Table 3 shows the result of training a Sequence Classier Electra model on the training set and save the best model on the test set. The highest test QWK metric on the Sequence Classification method 0.76.

Table 4 shows the result of training a Token Classier Electra model on the train set and save the best model on the test set. As you can in the token classification, stride is another hyper parameter that is introduced to deal with a long text. The highest test QWK metric on the the token classification method 0.80.

Now it is the time to evaluate the best models on the validation set which the network has not seen before to draw a final decision on the performance of each model.

ii.   Validation Results

Final models are tested on the validation set and Table 5 shows each model performance on the validation set. As you can see the Token Classifier has higher accuracy (test acc and val acc) and perform well on scoring texts. Beside QWK, standardized mean difference (SMD) is used to measure efficacy in terms of a continuous measurement (lower better).

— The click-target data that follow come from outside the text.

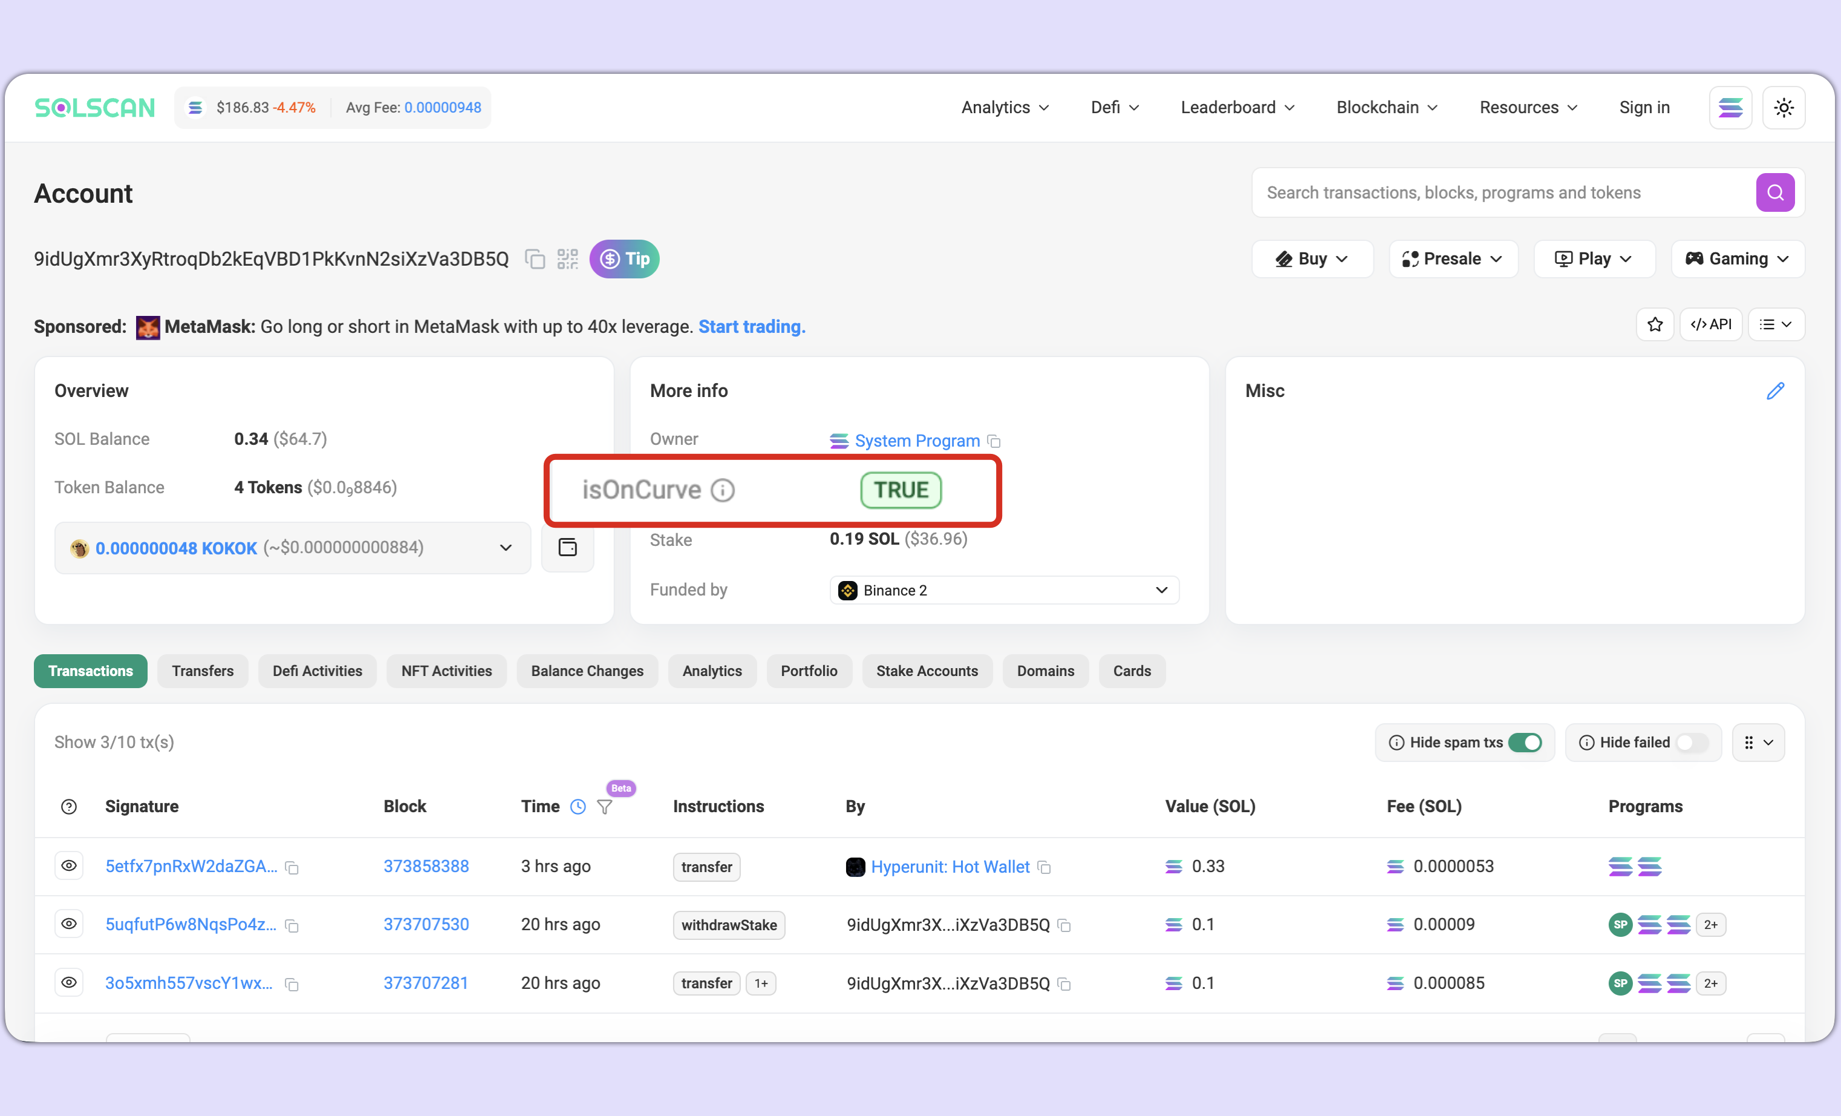Add account to favorites with star icon
Viewport: 1841px width, 1116px height.
click(x=1654, y=324)
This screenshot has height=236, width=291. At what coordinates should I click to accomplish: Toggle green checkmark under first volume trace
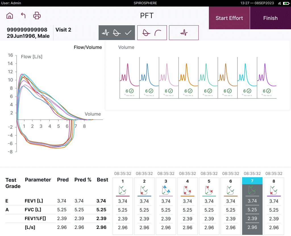(131, 91)
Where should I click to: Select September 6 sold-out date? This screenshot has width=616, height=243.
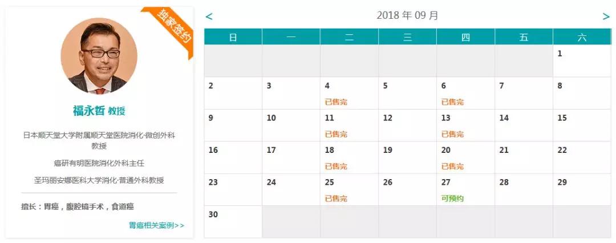coord(465,93)
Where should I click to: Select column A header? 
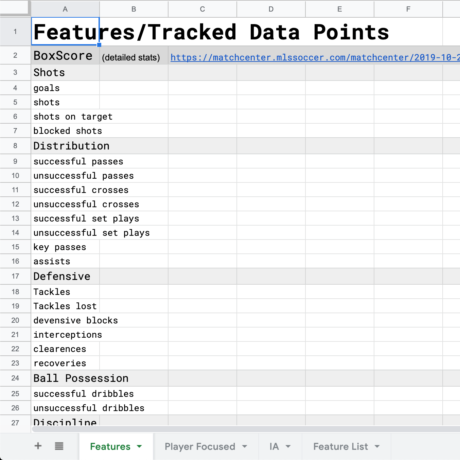65,9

Table 5: Validation Results
Model val acc val qwk val smd
Token Classifier 0.827 0.803 0.043
Sequence Classifier 0.814 0.781 0.052

VII.   Conclusion and Future Work

In this work, the performance between the Sequence Classifiers and Token Classifiers are studied. The token classification model has better performance on text classification and labeling texts. The use of all of the prediction sequences that models’ outputs help to extract more information for predicting labels. The sequence classifier is the most common used model for scoring but its performance is not as well as the token classification method, because sequence classifier just uses a first sequence prediction token which ignores all the other sequences information and then maps the texts into its label. Certainly, the use all the sequences that are extracted from the features provided better performance because the base model are exactly the same for the this study . For future work, different type of aggregation in token classification can be explored instead of using a mean of label for every single token. Also, we could verify the performance on the Kaggle essay data set.